*Tugas yang Diberikan a:* Kutip dengan persis bagian dokumen di bawah, mulai dari "Selasa, 23 Juni" dan berlanjut hingga "maupun amal sosial.".

*Bagian Dokumen:*
※ ※ ※

Salam

Terimakasih atas kesediaanya membaca tulisan-tulisan dalam blog ini. Semoga memberi manfaat. Keselamatan, kesejahteraan dan berkah Tuhan semoga senantiasa melingkupi kita semua. Mari menikmati hidup ini...

Selasa, 23 Juni 2015

Memperdaya Ibadah

Seandainya saja ketakwaan seseorang bisa diukur dengan banyaknya buku agama yang dibaca, pengetahuan tentang keagamaan yang dikuasai, mungkin saya bisa termasuk orang yang takwa. Tetapi tidak! Ketakwaan itu masalah amal ibadah. Setinggi apapun pengetahuan agama kita, namun jika nihil amal ibadah, maka akan sia-sia. Baik itu amal individu maupun amal sosial.

Kebanyakan dari  kita menjadi sangat ahli dalam membicarakan tentang kebaikan. Tetapi untuk melakukannya, kita awam. Kalau toh kita bisa beramal, maka itu alhamdulillah. Namun, amal juga bukan sekedar amal. Ia menuntut kemurnian niat hati untuk mendapatkan rida Ilahi.

Dikisahkan, seorang murid dari Manshur ibn Ammar, terbaring sakit. Murid itu dikenal sebagai ahli ibadah, shalat malam, juga gemar bersedekah. Sang guru menjenguknya. Ia mendapati muridnya terbaring di tengah rumah. Wajahnya menghitam, kedua matanya membiru, bibirnya mengeras, dan tidak nampak sebagai orang yang saleh yang biasanya raut mukanya bercahaya.

Manshur berkata,”Saudaraku, perbanyaklah ucapan La Ilaha Illallah.” Sang murid membuka mata dan memandang dengan sinis, lalu pingsan. Saat siuman, Manshur berkata lagi, “Wahai saudaraku, perbanyaklah ucapan La Ilaha Illallah.” Muridnya kembali memandang dengan sinis, lalu pingsan. Saat dia sadar, Manshur berkata lagi, “wahai saudaraku, perbanyaklah ucapan La Ilaha Illallah.”

※ ※ ※

*Data yang Disediakan:*

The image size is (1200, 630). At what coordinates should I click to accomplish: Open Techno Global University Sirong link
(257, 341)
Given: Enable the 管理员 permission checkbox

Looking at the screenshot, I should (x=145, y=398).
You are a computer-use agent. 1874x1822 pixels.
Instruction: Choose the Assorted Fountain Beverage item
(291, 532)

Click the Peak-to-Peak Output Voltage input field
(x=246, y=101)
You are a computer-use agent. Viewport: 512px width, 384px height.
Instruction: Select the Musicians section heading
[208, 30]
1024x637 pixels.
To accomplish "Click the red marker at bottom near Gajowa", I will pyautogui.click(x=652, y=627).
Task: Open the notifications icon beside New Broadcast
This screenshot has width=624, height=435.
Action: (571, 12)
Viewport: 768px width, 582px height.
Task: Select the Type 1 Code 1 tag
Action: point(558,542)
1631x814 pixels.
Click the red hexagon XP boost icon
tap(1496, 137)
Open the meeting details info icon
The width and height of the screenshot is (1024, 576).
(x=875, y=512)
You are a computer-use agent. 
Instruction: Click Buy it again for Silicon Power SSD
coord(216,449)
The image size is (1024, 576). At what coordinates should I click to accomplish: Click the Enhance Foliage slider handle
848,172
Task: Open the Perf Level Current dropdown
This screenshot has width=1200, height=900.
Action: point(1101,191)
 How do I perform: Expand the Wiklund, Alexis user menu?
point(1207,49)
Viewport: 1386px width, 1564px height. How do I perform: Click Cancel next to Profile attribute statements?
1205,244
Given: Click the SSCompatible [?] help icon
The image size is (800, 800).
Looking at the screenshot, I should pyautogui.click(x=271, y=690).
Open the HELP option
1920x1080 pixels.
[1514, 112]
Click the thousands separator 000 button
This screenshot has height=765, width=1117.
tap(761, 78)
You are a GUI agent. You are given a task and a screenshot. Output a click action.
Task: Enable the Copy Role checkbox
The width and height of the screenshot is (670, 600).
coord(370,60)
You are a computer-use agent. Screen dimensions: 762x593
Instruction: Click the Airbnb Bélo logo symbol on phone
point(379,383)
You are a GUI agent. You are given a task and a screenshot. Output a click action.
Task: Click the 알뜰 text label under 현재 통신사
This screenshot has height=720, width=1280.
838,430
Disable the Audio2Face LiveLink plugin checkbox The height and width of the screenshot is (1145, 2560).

※ ※ ※

*Tugas yang Diberikan b:* Saring baris di atas dan salin setiap baris yang memuat kata "Viewport". Huruf besar dan kecil dibedakan.

*Hasil Keluaran a:*
Selasa, 23 Juni 2015

Memperdaya Ibadah

Seandainya saja ketakwaan seseorang bisa diukur dengan banyaknya buku agama yang dibaca, pengetahuan tentang keagamaan yang dikuasai, mungkin saya bisa termasuk orang yang takwa. Tetapi tidak! Ketakwaan itu masalah amal ibadah. Setinggi apapun pengetahuan agama kita, namun jika nihil amal ibadah, maka akan sia-sia. Baik itu amal individu maupun amal sosial.

*Hasil Keluaran b:*
You are a computer-use agent. Viewport: 512px width, 384px height.
Viewport: 768px width, 582px height.
Viewport: 1386px width, 1564px height. How do I perform: Click Cancel next to Profile attribute statements?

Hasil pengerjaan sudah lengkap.